I’m also disturbed by how oblivious so many of my friends seem to be about what’s going on behind this grand celebration. I’m not gonna go into the details of the atrocities this administration has committed in the past years, but the fact ppl are able to completely
overlook all the ongoing madness and launch into this bravado of celebration, without a single voice heard (allowed to be heard) raising the issues that ought to demand attention is profoundly sad and disturbing.
But I think most of all, I’m jealous. I’m jealous of how much they feel like they belong.
Ever since I realized I was gay at age 12, I have been making plans to leave China to give myself a chance at happiness, which to me includes having a family, have kids, which I know won’t be an option for me in any foreseeable future if I stayed in China.
I remember researching immigration policies of counties that allow gay marriage. I started going to the official gov websites of these countries after realizing that second-hand chinese translation was never accurate or up-to-date enough.
I struggled reading through all the legal jargons of immigration sites, and it was then that I knew I had to be good at English to even make this a possibility at all. Good thing this allowed me to develop one of my my most marketable skills - English, spoken so well
that I’ve on countless occasions been mistaken as American. This is the skill that opened the most doors for me and the one thing I have to thank for it is being made to feel I do not belong in my home country.
Unsurprisingly, seeking to leave the country since 12 didn’t help me identify with my nationality.

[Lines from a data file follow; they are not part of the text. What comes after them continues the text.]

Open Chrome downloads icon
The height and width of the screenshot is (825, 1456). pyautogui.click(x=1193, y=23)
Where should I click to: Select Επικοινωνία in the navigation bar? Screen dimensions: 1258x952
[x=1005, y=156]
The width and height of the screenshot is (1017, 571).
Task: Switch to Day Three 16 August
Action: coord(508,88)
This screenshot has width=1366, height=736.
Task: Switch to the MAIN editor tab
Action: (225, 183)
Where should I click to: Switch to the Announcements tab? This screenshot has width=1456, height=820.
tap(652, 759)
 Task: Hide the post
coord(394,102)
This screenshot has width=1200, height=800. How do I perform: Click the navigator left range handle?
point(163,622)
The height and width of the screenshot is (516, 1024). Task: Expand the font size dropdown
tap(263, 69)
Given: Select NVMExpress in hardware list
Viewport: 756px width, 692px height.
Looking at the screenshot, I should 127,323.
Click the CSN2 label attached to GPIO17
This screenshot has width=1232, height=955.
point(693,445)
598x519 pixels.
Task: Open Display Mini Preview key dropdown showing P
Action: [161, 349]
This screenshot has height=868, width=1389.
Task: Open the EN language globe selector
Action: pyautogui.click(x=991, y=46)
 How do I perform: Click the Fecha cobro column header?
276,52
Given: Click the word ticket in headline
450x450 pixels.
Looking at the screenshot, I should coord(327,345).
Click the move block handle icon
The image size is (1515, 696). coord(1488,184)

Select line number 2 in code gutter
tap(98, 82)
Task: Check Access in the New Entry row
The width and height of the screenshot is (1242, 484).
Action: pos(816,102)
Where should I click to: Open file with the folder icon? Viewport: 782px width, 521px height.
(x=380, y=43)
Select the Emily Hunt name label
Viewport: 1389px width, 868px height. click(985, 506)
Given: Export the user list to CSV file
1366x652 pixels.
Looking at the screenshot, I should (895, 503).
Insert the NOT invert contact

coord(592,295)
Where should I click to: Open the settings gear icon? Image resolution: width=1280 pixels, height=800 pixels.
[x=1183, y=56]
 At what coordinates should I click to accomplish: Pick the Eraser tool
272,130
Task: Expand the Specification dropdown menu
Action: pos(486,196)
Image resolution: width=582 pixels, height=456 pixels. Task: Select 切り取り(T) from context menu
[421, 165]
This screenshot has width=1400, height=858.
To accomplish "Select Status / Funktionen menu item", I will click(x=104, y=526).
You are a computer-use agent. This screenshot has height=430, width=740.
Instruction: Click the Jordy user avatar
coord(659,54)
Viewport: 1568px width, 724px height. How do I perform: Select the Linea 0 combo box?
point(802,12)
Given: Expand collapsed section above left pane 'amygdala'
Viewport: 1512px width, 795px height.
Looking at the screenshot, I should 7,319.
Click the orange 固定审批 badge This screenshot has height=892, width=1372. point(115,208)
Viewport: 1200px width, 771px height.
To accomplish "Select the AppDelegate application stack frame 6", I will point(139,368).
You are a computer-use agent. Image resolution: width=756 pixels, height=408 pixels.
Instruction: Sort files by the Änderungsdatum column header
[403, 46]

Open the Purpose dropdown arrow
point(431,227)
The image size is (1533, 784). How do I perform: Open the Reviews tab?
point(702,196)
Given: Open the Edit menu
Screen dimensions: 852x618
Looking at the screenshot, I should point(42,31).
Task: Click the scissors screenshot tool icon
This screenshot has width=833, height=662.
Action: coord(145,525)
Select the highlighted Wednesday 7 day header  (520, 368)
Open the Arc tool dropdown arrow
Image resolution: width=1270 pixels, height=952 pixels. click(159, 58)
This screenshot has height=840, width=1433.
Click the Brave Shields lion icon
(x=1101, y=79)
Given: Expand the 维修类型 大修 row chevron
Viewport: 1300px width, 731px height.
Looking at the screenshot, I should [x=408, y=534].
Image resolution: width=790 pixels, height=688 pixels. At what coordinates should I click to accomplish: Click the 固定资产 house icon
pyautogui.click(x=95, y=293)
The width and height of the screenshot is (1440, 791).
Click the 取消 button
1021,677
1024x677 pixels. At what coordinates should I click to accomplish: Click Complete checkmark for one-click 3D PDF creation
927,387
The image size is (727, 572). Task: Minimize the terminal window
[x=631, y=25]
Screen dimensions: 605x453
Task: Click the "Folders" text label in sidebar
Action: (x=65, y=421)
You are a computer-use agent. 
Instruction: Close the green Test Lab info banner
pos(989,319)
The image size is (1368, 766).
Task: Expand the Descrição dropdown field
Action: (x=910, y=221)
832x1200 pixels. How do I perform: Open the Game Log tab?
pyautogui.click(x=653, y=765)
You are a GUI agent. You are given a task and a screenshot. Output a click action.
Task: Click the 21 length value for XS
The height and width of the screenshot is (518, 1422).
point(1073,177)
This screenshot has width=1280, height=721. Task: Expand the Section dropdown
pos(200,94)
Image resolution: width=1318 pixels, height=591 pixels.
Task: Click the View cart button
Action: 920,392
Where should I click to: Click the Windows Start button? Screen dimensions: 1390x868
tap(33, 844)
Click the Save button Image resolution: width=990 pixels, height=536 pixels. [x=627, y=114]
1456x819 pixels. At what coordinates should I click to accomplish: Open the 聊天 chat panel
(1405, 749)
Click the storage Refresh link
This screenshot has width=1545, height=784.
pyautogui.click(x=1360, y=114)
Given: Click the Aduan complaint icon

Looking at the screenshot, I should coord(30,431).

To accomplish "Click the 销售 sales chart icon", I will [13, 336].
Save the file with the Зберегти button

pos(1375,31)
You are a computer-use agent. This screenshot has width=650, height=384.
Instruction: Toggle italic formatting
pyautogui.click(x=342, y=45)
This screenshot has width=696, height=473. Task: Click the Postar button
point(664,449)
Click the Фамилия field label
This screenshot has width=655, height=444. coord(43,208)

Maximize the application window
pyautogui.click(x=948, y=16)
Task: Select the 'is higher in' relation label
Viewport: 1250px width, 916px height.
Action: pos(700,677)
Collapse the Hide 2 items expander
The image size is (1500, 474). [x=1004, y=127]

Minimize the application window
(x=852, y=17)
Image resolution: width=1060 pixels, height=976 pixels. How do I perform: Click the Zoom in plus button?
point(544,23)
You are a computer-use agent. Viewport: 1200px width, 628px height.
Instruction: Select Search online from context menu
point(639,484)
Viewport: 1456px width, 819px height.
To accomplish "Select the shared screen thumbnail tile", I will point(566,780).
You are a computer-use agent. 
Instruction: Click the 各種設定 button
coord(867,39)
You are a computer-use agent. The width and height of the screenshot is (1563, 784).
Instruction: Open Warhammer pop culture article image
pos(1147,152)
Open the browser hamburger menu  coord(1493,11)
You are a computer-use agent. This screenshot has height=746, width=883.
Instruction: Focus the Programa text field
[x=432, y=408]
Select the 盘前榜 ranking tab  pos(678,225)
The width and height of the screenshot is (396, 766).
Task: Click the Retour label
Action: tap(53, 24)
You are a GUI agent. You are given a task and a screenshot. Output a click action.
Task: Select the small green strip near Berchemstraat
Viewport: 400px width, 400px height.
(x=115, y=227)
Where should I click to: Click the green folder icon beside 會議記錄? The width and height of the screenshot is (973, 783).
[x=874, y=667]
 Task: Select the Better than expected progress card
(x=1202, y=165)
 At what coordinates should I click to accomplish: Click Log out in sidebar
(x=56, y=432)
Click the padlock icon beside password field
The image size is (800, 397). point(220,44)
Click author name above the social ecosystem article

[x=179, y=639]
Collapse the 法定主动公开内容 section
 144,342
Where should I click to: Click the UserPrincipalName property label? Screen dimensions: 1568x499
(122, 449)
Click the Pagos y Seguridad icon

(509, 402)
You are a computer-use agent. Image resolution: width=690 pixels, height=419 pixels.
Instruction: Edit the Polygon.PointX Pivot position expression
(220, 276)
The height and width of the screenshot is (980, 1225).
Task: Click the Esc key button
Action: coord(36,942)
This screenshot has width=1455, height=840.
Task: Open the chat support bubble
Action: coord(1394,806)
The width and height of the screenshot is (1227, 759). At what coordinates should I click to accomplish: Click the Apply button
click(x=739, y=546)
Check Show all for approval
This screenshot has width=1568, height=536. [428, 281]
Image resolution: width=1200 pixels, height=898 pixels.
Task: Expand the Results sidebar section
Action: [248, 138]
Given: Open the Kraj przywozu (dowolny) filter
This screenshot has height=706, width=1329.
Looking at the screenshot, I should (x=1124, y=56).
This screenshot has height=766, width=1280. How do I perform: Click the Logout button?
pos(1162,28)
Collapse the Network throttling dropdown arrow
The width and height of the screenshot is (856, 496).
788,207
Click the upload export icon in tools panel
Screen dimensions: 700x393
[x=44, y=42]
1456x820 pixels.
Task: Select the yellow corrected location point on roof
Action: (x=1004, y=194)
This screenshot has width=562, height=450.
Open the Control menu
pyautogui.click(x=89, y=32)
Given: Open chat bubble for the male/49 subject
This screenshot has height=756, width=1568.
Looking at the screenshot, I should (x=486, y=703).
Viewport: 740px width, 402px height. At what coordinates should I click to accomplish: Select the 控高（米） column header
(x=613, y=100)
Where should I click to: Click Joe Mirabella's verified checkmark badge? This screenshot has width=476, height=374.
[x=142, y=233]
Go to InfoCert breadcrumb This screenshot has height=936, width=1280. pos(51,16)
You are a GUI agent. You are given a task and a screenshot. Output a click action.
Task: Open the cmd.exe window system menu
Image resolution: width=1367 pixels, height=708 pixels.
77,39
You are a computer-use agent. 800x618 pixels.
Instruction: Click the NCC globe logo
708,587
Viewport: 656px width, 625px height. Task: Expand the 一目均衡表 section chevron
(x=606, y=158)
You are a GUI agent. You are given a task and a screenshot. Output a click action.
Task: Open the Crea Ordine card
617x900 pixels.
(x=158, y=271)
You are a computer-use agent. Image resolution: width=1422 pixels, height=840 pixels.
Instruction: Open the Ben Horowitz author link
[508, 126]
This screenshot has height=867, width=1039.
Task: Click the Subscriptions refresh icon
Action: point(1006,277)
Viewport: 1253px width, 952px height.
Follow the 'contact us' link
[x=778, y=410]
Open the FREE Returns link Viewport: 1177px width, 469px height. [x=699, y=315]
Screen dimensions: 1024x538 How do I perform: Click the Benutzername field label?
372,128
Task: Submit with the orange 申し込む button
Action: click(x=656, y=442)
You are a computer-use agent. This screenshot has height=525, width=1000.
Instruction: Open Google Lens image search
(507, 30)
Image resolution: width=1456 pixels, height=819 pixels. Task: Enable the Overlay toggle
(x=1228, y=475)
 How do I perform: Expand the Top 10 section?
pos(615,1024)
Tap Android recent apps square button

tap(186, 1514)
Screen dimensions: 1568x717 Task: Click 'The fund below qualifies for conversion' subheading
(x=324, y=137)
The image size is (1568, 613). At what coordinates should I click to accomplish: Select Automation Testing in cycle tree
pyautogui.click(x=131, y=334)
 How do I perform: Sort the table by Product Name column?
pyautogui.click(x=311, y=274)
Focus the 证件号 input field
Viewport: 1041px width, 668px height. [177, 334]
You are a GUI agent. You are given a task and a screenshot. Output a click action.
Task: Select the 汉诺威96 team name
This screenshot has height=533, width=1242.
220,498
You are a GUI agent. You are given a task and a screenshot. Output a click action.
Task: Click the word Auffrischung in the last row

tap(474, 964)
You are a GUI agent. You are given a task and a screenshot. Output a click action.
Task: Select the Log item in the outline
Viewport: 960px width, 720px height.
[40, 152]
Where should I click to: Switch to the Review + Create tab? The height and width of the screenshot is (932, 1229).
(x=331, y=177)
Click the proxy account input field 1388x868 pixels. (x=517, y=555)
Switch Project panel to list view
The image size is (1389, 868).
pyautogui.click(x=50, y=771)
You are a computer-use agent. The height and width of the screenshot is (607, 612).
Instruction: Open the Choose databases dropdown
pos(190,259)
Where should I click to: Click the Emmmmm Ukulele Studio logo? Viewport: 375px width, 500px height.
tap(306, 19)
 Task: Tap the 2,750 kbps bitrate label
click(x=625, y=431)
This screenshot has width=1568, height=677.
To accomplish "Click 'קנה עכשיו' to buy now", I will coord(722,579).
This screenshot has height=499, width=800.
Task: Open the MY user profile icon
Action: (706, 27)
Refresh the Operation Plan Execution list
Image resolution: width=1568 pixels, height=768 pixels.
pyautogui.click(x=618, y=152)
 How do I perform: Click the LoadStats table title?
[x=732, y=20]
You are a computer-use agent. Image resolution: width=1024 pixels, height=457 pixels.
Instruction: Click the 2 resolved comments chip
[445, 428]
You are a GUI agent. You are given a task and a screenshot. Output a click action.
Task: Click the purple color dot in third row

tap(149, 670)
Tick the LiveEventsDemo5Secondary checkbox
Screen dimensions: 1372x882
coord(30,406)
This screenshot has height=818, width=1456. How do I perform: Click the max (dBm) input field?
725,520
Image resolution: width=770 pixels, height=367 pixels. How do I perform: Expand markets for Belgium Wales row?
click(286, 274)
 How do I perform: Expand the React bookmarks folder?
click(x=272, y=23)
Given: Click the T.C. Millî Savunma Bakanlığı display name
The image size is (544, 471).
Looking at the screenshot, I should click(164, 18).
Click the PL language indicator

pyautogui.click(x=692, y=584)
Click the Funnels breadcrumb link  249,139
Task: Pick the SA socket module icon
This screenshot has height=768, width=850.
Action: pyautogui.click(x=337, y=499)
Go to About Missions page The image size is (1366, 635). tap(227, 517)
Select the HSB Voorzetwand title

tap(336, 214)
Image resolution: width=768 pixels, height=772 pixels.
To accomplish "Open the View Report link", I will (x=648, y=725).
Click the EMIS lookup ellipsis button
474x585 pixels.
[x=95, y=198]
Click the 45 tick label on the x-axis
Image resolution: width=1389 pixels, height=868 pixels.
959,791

I never find it as easy as my peers to say the simple sentence “I’m proud to be Chinese”. How can be proud of something I’ve been trying to change since age 12?
I’ve also often been told by my American friends how American I am, but I can’t in good conscience say I feel like I belong here either. Like @yangyang_cheng said in her beautiful letter, nationality is not a feeling. I’m not American, and i’m reminded of that everyday
by all my immigration papers, and all the things I can’t do here because of my status.
As a matter of fact, I don’t know when I’ll ever be able to say “I proud to be a XXX” as confidently as my WeChat friends are saying about China. It’s the one thing I’m most envious for, how much they knew they belong, and how I don’t belong anywhere.
Perhaps there were a few moments in my life when I felt a sense of belonging. I think of the time when I was in Osaka, by myself I walked in to a gay bar, and talked to the owner who’s been a local activist for years
I remember he asked about my life, what it’s like to be gay in China and compared it to Japan, we also talked about movies, pop stars, reality shows and attractive men. When I got up to leave, he went from behind the counter to give me a hug, and wished me luck
Perhaps I belonged right there and then, in that tiny little bar in a back alley of Doyama. How I wish moments like that lasted longer.
Anyway this was random, was just gonna write a short thread but it turned out to be an literal essay. Don’t think too much of it I guess lol maybe i’m just being melodramatic.